Neuss-Grevenbroicher Zeitung Neuss
„Druck auf Pflegeheime abgewälzt“
Die Träger der Einrichtungen sind bei den gelockerten Besuchsregeln gespalten.
DÜSSELDORF Die Arbeiterwohlfahrt Nordrhein-westfalen kritisiert die Landesregierung für die Wiedereröffnung der Pflegeheime am vergangenen Samstag. „Es ist verantwortungslos, wenn der Gesundheitsminister den Angehörigen zum Muttertag Besuche verspricht, sich aber in keiner Weise um die Umsetzung kümmert“, sagt Sprecherin Katrin Mormann. „Dieser Druck wurde einfach auf die Träger und vor allem auf Einrichtungen abgewälzt.“
Die neue Verordnung der Landesregierung hält Mormann für „nicht durchdacht“. Diese erlaube es den Angehörigen etwa, mit Bewohnern spazieren zu gehen.
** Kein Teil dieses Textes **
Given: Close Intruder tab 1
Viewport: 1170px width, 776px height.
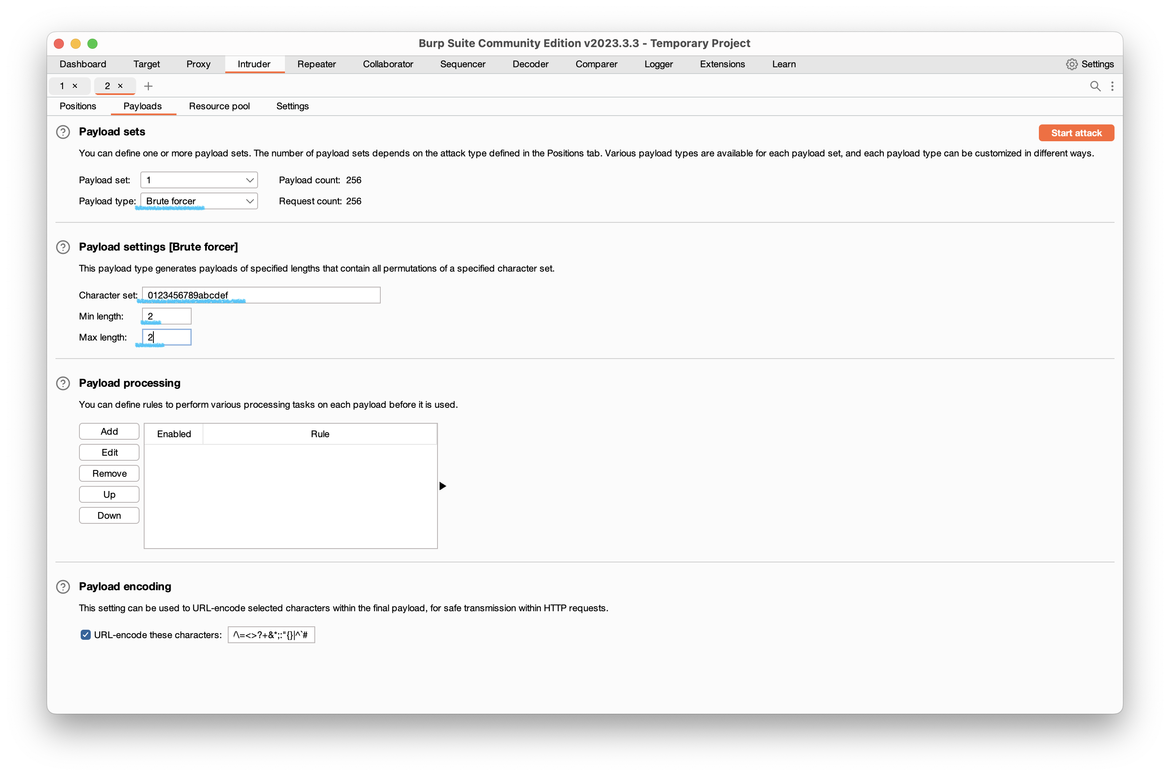Looking at the screenshot, I should [x=75, y=86].
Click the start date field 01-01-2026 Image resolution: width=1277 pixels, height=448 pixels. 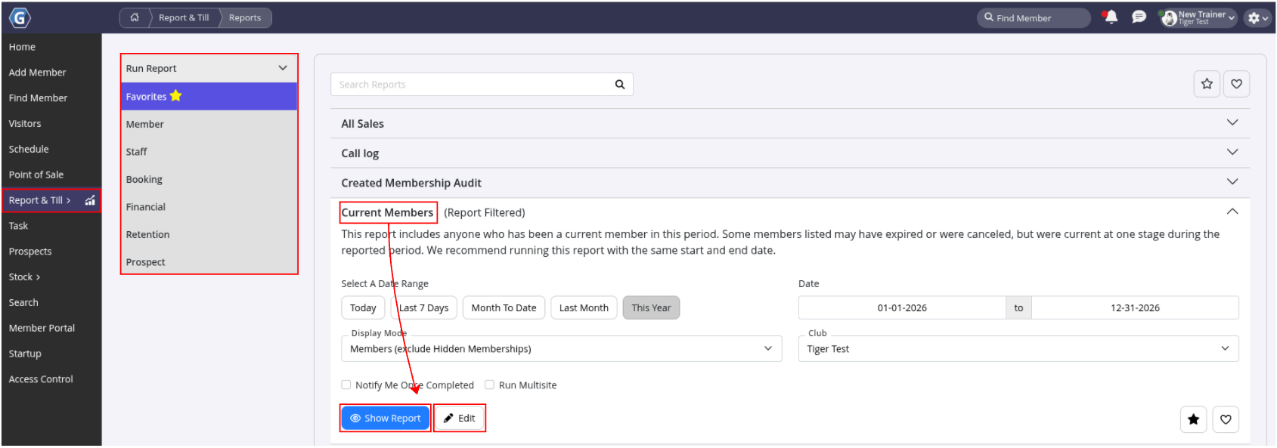coord(902,307)
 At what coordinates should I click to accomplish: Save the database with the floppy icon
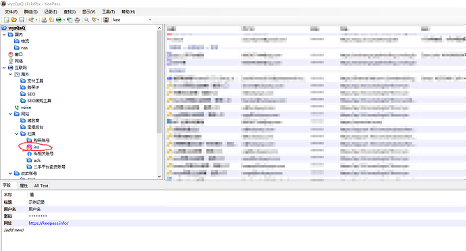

Es sei dabei jedoch nicht möglich, sicherzustellen, dass der Sicherheitsabstand eingehalten werde. „Damit wird die Infektionsgefahr in den Seniorenzentren im schlimmsten Fall wieder unkontrollierbar – das ist unverantwortlich.“
Dennoch zieht Mormann eine positive Zwischenbilanz nach den ersten Tagen seit der Wiedereröffnung der Pflegeheime. „Die Umsetzung
der Besuchsregelung hat sehr gut funktioniert“, sagt sie. Der Andrang habe sich in Grenzen gehalten. „Vereinzelt gab es aber auch Beschwerden, dass man nicht ins Haus durfte und dass die Zeiten zu kurz waren“, berichtet Mormann. Nrw-gesundheitsminister Karl-josef Laumann (CDU) hatte von maximal zwei Stunden Besuchszeit je Bewohner gesprochen. Diese Dauer sei jedoch „nicht organisierbar“gewesen. In den ersten Tagen seien einzelne Angehörige auch unangemeldet zum Besuch erschienen. „Sie wurden auf die vorherige Besuchsanmeldung hingewiesen, konnten ihre Angehörigen aber dennoch besuchen.“In großen Awo-pflegeheimen mussten vereinzelt auch Besucher abgewiesen werden.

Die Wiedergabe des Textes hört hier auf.